-----------------------------------------------------
Reinforcement Learning using Model Predictive Control
-----------------------------------------------------

If you have followed along, it is not difficult to see that the parametric MPC scheme
that was discussed above is more than suitable for being used as a policy provider in
the context of RL. This concept was first introduced and properly formulated in
:cite:`gros_datadriven_2020`.


MPC as function approximation
=============================

In fact, the MPC scheme naturally acts as a policy provider, so the definition of its
policy in the context of RL follows naturally as

.. math:: a_k = u_0^\star = \pi_\theta(s_k).

What's more, as shown in :cite:`gros_datadriven_2020`, the MPC controller can also be
employed to approximate the value functions as

.. math::
   \begin{aligned}
      V_\theta(s_k) = \min_{x_{0:N}, u_{0:N-1}} \quad &
         \lambda_\theta(x_0) + \sum_{i=0}^{N-1}{ \gamma^i \ell_\theta(x_i,u_i) }
         + \gamma^N T_\theta(x_N) & \\
      \textrm{s.t.} \quad & x_0 = s_k \\
                          & x_{i+1} = f_\theta(x_i, u_i) \quad & i=0,\dots,N-1 \\
                          & h_\theta(x_i,u_i) \leq 0 \quad & i=0,\dots,N-1 \\
                          & h_{f,\theta}(x_N) \leq 0,
   \end{aligned}

and

.. math::
   \begin{aligned}
      Q_\theta(s_k,a_k) = \min_{x_{0:N}, u_{0:N-1}} \quad &
         \lambda_\theta(x_0) + \sum_{i=0}^{N-1}{ \gamma^i \ell_\theta(x_i,u_i) }
         + \gamma^N T_\theta(x_N) & \\
      \textrm{s.t.} \quad & x_0 = s_k \\
                          & a_0 = a_k \\
                          & x_{i+1} = f_\theta(x_i, u_i) \quad & i=0,\dots,N-1 \\
                          & h_\theta(x_i,u_i) \leq 0 \quad & i=0,\dots,N-1 \\
                          & h_{f,\theta}(x_N) \leq 0.
   \end{aligned}

The Bellman relationships also hold, with

.. math::
   \pi_\theta(s) = \arg\min_{a \in \mathbb{A}} Q_\theta(s,a), \quad
   V_\theta(s) = \arg\min_{a \in \mathbb{A}} Q_\theta(s,a).
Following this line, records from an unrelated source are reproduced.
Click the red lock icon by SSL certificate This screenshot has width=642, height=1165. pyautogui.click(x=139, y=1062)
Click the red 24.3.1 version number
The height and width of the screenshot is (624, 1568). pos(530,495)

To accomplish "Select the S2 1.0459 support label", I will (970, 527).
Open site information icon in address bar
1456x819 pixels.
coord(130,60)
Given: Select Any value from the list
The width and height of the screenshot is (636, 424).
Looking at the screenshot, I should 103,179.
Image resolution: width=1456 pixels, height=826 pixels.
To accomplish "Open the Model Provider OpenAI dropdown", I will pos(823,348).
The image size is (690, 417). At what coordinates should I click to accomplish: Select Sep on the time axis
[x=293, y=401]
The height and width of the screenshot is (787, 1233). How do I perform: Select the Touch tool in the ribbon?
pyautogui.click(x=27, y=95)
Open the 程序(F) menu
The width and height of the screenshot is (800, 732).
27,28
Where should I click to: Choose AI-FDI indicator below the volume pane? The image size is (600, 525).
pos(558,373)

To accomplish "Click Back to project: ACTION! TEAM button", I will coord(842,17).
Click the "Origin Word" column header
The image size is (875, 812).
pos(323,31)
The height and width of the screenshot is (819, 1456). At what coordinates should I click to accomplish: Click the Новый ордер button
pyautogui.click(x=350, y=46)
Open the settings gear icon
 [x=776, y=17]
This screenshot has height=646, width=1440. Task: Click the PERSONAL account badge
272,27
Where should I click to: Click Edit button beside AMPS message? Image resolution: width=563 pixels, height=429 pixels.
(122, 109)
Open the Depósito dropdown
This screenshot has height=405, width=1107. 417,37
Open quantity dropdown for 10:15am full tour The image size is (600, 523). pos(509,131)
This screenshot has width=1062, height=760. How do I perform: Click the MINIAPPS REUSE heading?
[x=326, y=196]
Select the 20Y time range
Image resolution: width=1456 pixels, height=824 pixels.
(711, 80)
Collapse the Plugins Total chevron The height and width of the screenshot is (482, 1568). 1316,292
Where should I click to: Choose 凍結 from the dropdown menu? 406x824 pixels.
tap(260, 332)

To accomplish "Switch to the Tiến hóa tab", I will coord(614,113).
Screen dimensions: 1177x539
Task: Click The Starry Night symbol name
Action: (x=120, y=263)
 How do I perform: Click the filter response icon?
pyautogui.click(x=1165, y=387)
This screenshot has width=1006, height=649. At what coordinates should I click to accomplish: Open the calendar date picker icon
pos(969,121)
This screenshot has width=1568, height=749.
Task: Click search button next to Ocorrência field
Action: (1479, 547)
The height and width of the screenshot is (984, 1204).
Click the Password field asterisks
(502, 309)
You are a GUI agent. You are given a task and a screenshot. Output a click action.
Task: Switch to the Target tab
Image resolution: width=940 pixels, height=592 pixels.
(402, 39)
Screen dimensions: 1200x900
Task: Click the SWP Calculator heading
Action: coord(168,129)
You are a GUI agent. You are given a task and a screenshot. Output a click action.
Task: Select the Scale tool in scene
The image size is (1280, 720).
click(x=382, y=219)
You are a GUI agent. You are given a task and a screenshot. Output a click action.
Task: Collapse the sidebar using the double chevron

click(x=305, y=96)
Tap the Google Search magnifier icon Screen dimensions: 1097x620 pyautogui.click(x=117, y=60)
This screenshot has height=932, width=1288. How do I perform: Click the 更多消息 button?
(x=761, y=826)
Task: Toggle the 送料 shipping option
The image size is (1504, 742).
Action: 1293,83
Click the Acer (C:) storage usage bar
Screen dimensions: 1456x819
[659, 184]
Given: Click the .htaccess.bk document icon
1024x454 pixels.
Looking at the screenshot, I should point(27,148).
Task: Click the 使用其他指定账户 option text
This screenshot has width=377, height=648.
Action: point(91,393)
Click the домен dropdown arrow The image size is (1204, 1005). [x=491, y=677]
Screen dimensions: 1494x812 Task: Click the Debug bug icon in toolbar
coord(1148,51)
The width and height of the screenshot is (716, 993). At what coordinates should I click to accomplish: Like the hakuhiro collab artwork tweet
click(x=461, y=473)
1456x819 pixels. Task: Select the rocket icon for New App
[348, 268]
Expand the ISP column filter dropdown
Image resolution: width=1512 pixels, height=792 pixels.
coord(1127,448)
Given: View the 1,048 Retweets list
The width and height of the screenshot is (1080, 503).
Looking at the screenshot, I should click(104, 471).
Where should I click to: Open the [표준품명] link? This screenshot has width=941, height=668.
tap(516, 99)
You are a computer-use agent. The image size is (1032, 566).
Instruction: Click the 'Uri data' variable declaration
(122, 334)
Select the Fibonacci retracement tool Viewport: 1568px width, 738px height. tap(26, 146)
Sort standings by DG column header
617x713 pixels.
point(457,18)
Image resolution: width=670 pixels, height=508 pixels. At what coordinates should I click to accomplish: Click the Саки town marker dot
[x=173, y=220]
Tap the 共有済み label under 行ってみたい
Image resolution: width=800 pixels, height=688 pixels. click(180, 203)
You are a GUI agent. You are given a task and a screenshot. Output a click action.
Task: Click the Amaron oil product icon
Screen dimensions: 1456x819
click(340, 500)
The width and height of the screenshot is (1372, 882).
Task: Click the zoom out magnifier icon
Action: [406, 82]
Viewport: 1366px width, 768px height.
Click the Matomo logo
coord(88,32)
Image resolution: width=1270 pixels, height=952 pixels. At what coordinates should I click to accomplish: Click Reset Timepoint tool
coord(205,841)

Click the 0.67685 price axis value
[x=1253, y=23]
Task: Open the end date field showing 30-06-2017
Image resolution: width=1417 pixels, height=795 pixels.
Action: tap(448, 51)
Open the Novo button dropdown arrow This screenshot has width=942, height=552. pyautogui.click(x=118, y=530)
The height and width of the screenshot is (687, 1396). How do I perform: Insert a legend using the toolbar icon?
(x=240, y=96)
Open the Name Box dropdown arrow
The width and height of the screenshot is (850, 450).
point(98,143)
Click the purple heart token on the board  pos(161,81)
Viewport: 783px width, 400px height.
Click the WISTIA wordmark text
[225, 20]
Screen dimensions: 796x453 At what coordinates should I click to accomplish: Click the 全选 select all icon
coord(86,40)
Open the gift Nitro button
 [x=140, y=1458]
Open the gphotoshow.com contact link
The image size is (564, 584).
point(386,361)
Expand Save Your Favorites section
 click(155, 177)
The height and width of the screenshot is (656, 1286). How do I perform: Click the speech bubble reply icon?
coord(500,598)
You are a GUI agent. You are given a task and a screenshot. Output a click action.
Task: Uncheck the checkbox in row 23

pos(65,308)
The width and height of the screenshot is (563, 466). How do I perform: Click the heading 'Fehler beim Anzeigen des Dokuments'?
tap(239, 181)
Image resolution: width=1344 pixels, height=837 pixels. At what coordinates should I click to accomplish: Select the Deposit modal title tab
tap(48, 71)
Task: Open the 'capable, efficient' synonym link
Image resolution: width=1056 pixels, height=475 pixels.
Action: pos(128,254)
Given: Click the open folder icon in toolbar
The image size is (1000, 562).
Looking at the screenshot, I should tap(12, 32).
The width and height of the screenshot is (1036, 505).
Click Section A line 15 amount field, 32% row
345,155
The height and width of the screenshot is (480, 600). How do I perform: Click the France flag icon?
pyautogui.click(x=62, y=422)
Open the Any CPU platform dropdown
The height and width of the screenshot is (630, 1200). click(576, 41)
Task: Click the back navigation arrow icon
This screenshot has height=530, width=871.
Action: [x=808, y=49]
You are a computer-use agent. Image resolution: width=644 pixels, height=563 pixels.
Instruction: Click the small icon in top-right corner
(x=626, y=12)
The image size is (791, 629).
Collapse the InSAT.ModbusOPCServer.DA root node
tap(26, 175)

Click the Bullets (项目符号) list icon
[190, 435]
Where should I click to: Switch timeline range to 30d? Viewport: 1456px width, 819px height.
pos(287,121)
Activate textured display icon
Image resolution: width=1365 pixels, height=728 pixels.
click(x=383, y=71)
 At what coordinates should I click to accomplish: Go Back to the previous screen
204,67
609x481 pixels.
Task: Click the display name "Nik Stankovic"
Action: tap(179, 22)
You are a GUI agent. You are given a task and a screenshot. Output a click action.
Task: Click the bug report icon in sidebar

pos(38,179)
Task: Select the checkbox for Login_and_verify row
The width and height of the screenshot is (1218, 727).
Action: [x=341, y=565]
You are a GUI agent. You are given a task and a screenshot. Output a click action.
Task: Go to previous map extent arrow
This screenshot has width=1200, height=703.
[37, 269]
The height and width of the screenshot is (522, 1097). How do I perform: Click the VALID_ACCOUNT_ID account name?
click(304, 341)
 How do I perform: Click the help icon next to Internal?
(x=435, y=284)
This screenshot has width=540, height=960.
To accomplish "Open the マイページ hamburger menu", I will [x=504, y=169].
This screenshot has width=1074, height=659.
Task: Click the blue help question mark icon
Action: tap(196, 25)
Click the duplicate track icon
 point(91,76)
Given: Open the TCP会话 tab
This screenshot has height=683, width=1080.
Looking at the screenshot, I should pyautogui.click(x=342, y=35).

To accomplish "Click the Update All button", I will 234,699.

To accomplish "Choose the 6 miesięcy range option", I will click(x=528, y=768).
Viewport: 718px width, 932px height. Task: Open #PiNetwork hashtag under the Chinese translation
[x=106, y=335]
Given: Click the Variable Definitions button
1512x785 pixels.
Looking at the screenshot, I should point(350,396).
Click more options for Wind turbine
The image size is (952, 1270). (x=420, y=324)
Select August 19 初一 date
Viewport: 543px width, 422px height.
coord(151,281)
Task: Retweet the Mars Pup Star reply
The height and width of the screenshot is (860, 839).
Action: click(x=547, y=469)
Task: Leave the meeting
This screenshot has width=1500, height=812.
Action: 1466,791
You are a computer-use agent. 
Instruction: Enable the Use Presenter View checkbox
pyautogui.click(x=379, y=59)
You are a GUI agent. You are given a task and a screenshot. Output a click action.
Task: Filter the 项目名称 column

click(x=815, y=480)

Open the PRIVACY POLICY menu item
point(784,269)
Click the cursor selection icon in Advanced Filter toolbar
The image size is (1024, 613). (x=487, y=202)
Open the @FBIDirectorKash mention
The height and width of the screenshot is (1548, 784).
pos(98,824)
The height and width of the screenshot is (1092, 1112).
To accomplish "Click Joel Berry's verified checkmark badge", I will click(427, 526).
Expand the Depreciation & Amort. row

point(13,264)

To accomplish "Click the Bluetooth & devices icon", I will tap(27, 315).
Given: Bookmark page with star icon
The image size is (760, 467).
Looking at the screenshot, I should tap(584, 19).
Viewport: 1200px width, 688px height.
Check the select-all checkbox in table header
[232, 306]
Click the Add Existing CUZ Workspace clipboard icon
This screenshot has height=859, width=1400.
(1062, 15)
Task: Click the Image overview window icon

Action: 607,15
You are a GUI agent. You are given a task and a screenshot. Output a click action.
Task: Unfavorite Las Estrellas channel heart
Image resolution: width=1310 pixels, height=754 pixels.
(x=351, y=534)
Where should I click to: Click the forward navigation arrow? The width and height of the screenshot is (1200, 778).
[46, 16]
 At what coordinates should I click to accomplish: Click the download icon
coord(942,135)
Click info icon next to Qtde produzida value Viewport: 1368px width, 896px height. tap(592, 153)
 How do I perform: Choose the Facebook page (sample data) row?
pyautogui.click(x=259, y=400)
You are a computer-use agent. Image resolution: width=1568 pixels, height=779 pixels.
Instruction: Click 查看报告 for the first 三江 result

However, approximating the policy and the value functions with some function
approximation scheme is only half of the story. The other half is to understand how to
adjust the parameters :math:`\theta` of such paramatric approximation in order to
improve the RL performance and minimize the incurred costs. This is where famous
gradient-based RL algorithms come into play. Nevertheless, to apply these algorithms,
the gradient of the MPC quantities w.r.t. the parameters :math:`\theta` must be
evaluated. To do so, :cite:`gros_datadriven_2020` proposed to leverage nonlinear
sensitivity analysis techniques :cite:`buskens_sensitivity_2001` that exploit the KKT
conditions to compute such sensitivities.

Q-learning with MPC
===================

Unsurprisingly, the Q-learning algorithm can be employed to tune the parameters of the
MPC controller to improve its performance. The underlying idea of Q-learning is to
approximate as best as possible the unknown optimal Q-function :math:`Q^\star` by
minimizing the Bellman residual, i.e.,

.. math::
   \min_{\theta \in \Theta} \mathbb{E} \left[
      \left\lVert Q^\star(s,a) - Q_\theta(s,a) \right\rVert^2
   \right].

This can be (approximately) achieved with the famous update rule

.. math:: \theta \leftarrow \theta + \alpha \delta_k \nabla_\theta Q_\theta(s_k,a_k),

where :math:`\alpha` is the learning rate and :math:`\delta_k` is the Temporal
Difference (TD) error at time step :math:`k`. :cite:`esfahani_approximate_2021` improves
upon the update above and embeds it with second order information, i.e., it includes not
only the gradient of the approximation, but also an estimate of its hessian.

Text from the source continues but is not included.